+++ Selected extract +++

Friday, April 19th, 2013

I’m running low on the oyster shell chunks I bought a while back, so I thought I’d give making my own calcium supplements from our eggs a shot. I’m happy to report that if you do it right, there isn’t much of a smell. I’m less happy to report that I didn’t do it right on my first attempt, and there most definitely was a smell, and that smell was not good. Our oven is still out of commission, so I thought I’d try baking the eggshells in the toaster oven. Whenever I adapt a recipe to the toaster oven, I usually knock a bunch of time off, since the smaller oven heats up way faster. The eggshell baking recipe I chose said to bake them at 350 for 20 minutes. I figured I’d be safe and set the timer for 10 minutes. That seemed like way more than enough leeway. Until I heard the timer bell go off in the other room, and one second later got hit with a waft of smoking eggshells. They smelled a little like burnt egg, but with a real metallic tang to it. I, of course, had also tried this experiment on the coldest day of the week. I opened the window for a little while, but it was just too cold to air things out. I had also been home sick that week, and was in no mood to deal with any of this. The whole house reeked, even though they weren’t all that burnt. The stench was impervious to both scented candles and incense. Only time was able to bring down the hideous aroma.

+++

= Exercises =
A: Please count how many lines in the records contain the string "should", treating uppercase and lowercase as different, and give only that number.
B: Pick up the post about baking eggshells after its last sentence and continue writing it.

+++ Records provided +++

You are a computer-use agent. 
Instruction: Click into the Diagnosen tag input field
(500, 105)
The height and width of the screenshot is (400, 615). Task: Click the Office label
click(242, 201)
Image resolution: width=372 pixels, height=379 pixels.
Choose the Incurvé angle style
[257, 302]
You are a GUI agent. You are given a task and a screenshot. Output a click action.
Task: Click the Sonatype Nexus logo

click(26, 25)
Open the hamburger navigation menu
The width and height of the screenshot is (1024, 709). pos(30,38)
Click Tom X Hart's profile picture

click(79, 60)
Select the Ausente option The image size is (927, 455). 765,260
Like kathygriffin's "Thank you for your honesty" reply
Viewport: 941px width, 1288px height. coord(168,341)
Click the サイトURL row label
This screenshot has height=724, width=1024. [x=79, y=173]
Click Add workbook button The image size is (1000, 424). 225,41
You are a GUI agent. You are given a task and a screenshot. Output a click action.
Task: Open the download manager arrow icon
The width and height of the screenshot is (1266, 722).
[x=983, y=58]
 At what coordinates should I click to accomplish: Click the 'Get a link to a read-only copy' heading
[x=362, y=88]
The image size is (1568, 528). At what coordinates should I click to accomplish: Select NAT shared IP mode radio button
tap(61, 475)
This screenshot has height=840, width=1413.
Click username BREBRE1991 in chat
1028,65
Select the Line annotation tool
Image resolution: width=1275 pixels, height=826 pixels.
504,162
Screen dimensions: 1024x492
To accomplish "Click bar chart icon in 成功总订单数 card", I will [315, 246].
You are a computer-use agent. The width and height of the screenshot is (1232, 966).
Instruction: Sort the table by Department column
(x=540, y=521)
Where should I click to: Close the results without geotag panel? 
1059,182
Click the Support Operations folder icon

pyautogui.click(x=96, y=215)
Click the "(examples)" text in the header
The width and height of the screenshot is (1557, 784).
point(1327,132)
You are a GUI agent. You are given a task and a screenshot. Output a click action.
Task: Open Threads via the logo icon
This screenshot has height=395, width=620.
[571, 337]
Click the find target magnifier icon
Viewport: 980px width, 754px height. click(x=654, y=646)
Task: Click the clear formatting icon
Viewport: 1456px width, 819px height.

+++

= Answers per task =
A: 3

B:
Eggs waiting to be eggshells waiting to be supplements.

Eggs waiting to be eggshells waiting to be supplements.

I am not one to take defeat lightly, so once I was feeling better, I decided to set out to find the best way of baking shells for my current kitchen set up. I sheepishly returned to the toaster oven for round two. This time I decided to just try toasting them, rather than a full bake, and I set the timer to “medium” to really be safe. The toaster tends to undertoast, so this seemed o.k. I also did this while I was doing other things in the kitchen, so I would notice if things started to go south again. The medium setting did the trick. They were a little bit browned (this is a toaster, after all), but not burnt, and the shells were nice and brittle, so mashing them up was easy. So the toaster oven wasn’t totally evil, I just needed to be careful with the magic it contained.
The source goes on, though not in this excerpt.